The Syrian influence did not go away

Posted in Broader Middle East | 04-Jun-09 | Author: Manuela Paraipan

MP Sethrida Geagea

It was the first time I went further than Tourza into the Christian villages of the mountain. The area is beautiful, the villages have a certain appeal especially during the winter season, as I was told. Since I am not a big fan of winter sports I was glad to take this trip during the summer. The village is at over 2000 meters in altitude, and the view and history of the place made the experience all more rewarding.

Thankfully I arrived half an hour earlier than scheduled. I was asked to wait in the lobby. A journalist from Denmark was scheduled to interview the MP just before me. I did not mind waiting while enjoying a cold lemonade and a chit chat with the media and PR staff members. The meeting started almost on time which is rather surprising for Lebanon.

She had meetings and interviews all day long and I understood I should keep it as brief as possible. At the talk there was also present MP Elie Keyrouz and the personal advisers of the MP.

I read and heard about Sethrida Geagea but I did not meet her before. As expected she was very courteous when we were introduced and during the whole meeting.

Although she speaks fluent English she preferred to reply in Arabic. Every once in a while when she wanted to emphasize a certain point or to make sure she understood my question or comment, she used English.

She has been the de facto leader of the Lebanese Forces party while Dr Samir Geagea, her husband, was in jail.

Later on she joined the Qornet Shehwan gathering and then the year 2005 came and Rafiq Hariri was assassinated. The unbelievable shock and the tragedy it brought with it translated into a massive political and social movement that asked the immediate withdrawal of Syria from Lebanon. This time the Lebanese whether politicians, technocrats or average citizens were not about to take no as an answer. It was a major accomplishment that could be compared to the fall of Berlin wall.

I was on the verge of asking about the accomplishments of her mandate as an MP but somehow she intuited it and reminded me that for few years the majority MPs were a target, that the parliament was closed down, the economy paralysed and the whole society suffered. Her voice resembled a mix of annoyance and disappointment when she spoke of recent history. Without pointing fingers she explained that the state could not have function in such a context.

The May 7 2008 events came followed by Doha agreement and a sense of normalcy. In between the tense moments there was little time left to have something more than a barely working institutional apparatus.

One of the questions I did not want to give up at was about the difference (s) between the Christian group in March 14 alliance and the Christian group in March 8 alliance. She replied immediately in English pointing out that the differences are significant. The policies employed, the partnerships forged and the vision for the future of the country is different.

For the Lebanese Forces (LF) the Syrian influence did not go away with the trucks that transported Syrian soldiers from Lebanon back to their home land.

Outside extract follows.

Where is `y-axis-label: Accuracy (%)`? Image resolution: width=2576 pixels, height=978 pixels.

An interesting moment was when I mentioned a possible abolishment of sectarianism. Half jokingly I was asked if I want to cause an uprising. No doubt the subject is sensitive for almost all parties.

General Aoun and the Free Patriotic movement brought into discussion the concept of a third republic, implying that the era of Taef and post -Taef is by now gone or should be considered as such. It is up to the Lebanese themselves to decide which era ended and which one is about to start. However, in a country where there is little trust between those that should be partners, moving forward is difficult and a complete change of the political system is almost inconceivable for the time being.

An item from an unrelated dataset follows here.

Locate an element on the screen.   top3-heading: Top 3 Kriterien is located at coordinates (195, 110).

Maybe the most important aspect of the whole meeting were the comments on sovereignty and the need to have a strong, capable state for all. Without a state of law, there is no real independence, sovereignty or accountability.

I left the Cedars wondering whether the Sunday election will bring a positive and constructive environment and working frame work for the country.

While passing through the villages that just a couple of hours ago seemed sleepy and inactive I saw youngsters that proudly exposed on their cars and t-shirts the flag of the Lebanese Forces (LF) and the pictures of MP Sethrida Geagea and Dr Samir Geagea. I stopped and asked where they were heading to. They were driving and some were walking towards a near by village center where elections were to be discussed. I liked the energy I saw in them as I have seen in other groups of young men and women in Tripoli, Beirut, Byblos and elsewhere in the country. Soon enough they and the rest of us will find out if these elections bring anything else than the status quo.